LA RELACIÓN ENTRE ARTE Y POLÍTICA (II)

art-and-politics-ii1El hacktivism (o «hacktivismo», en su adaptación al castellano) se relaciona con la actuación más transgresora de las restricciones de acceso y de los mecanismos de control de la red. Diseminación, acción directa y soluciones creativas son algunas de sus principales características. Su objetivo prioritario no sería otro que el promover el derecho a la libertad de opinión y expresión tal y como está recogida en el artículo 19 de la Declaración Universal de los Derechos Humanos de la ONU.

Considerado el hacktivismo como «el uso de la tecnología para hacer avanzar los derechos humanos a través de los medios electrónicos» (definición propuesta por CdC – Cult of the dead Cow en el 2001) no es extraño que la aceptación de este conjunto de prácticas e intervenciones haya ido encontrado a lo largo de su historia un amplio respaldo, incluso procedente de algunas fundaciones altamente representativas del capitalismo financiero e industrial a nivel internacional.

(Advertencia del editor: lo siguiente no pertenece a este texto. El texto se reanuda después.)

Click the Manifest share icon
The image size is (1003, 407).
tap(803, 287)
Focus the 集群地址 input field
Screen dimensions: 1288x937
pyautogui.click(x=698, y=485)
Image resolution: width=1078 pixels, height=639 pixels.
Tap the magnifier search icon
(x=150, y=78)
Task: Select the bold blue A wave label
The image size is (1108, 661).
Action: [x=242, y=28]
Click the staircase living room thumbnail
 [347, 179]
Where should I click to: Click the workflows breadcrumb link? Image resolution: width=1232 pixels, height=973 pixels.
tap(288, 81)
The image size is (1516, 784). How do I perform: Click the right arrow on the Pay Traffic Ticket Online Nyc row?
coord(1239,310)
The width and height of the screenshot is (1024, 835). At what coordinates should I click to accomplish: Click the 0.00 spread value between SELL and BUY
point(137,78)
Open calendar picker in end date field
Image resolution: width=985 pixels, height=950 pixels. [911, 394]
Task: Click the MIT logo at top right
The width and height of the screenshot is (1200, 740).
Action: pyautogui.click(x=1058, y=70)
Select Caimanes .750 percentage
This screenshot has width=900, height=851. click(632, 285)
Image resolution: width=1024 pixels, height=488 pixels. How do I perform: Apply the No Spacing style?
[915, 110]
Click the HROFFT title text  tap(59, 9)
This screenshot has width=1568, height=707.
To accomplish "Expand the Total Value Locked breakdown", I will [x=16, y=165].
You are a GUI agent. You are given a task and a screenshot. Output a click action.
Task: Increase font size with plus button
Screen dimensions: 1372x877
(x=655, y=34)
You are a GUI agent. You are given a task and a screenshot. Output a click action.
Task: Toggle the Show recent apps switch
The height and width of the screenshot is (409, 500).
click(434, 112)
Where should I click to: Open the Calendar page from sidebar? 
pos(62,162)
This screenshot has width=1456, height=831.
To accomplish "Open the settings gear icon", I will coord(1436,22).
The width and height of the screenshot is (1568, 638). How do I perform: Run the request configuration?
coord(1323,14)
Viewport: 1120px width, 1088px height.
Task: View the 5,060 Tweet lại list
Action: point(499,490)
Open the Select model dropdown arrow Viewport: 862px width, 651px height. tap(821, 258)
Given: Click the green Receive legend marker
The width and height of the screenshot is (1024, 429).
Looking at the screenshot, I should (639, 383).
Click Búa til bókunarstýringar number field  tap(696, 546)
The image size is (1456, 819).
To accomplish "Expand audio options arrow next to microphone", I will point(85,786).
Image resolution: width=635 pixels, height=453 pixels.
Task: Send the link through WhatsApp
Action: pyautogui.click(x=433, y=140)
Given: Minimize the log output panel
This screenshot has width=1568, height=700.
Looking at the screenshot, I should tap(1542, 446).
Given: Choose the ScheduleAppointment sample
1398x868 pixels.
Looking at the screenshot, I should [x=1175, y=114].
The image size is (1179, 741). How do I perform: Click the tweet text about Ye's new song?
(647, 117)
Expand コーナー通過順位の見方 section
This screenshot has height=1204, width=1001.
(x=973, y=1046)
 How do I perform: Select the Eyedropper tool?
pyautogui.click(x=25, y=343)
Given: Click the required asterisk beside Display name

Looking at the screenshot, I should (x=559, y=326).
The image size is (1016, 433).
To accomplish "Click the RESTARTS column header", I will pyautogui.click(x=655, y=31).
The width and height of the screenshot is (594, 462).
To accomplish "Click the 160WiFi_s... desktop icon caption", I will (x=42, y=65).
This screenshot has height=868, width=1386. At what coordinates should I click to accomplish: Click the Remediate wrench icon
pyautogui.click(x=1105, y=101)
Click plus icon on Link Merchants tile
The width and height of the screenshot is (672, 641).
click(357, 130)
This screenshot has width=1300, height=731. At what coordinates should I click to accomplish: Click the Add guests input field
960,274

Pero en lo que respecta al tema que nos ocupa en esta entrada para ARCO Bloggers, quisiera recordar que el hacktivismo ha sido relacionado desde sus inicios, una y otra vez, con el campo del arte, incluyéndose muchas de sus intervenciones y propuestas en el amplio conjunto de prácticas que conforman la historia del net art. En efecto, para los defensores de las incursiones «hacktivistas» las diferenciaciones entre net art y «net-activism» apenas serían posibles. No podemos olvidar que el hacktivismo fue definido en 1999 por Stefan Wray como «una convergencia entre activismo, arte y comunicación computerizada».

Me atrevería a decir que el concepto «arte» en este contexto de actuaciones vendría a ser identificable no tanto con lo que aporta esa acción como lenguaje o expresión, sino con el lenguaje que libera o ayuda a liberar. Se operaría de este modo una interesante transposición entre una tradicional idea del arte que lo identificaría como expresión de lo «reprimido» en el individuo y otra conceptualización del arte que lo vincularía a la expresión de lo «reprimido» (políticamente hablando) en el ámbito social.
Por supuesto, el considerar al hacktivismo como actividad artística en sí misma implicaría un problemático pero a la vez apasionante rechazo a cualquier división o separación entre el ámbito de lo imaginario y de lo real, entre las referencias políticas que la propuesta artística contendría y las pretensiones de una efectividad política «real».

En cualquier caso, e independientemente de que muchas de estas acciones hacktivistas hayan sido presentadas por sus promotores como «obras artísticas» o exclusivamente como acciones de activismo político, en mi opinión lo más relevante es que la crítica cultural, ejercida en cualquiera de los ámbitos mediáticos o fuera de ellos, dentro o fuera de lo que denominemos como «artístico», pueda llegar a encontrar en la actividad del hacktivismo un posible modelo de conducta. Se trata de valorar su competencia para reescribir códigos y reprogramar sistemas, para abrirlos o hacerlos colaborar en los flujos de una apertura informativa y de comunicación. Pues aquéllos, lejos de ser meramente herramientas o instrumentos de trabajo o producción, son también, en el fondo, fragmentos de códigos culturales y de programas sociales.

En definitiva, ¿no reside la capacidad política del  arte precisamente en su poder para alterar (aunque lo sea sólo a veces en la fulguración que dura una mirada) los códigos más hegemónicos de producción de sentido, de generación de experiencia y valor en nuestro mundo?; ¿no es acaso misión del arte más comprometido hoy su intromisión en esos códigos que organizan de una forma muy concreta nuestra vida y su necesaria subversión?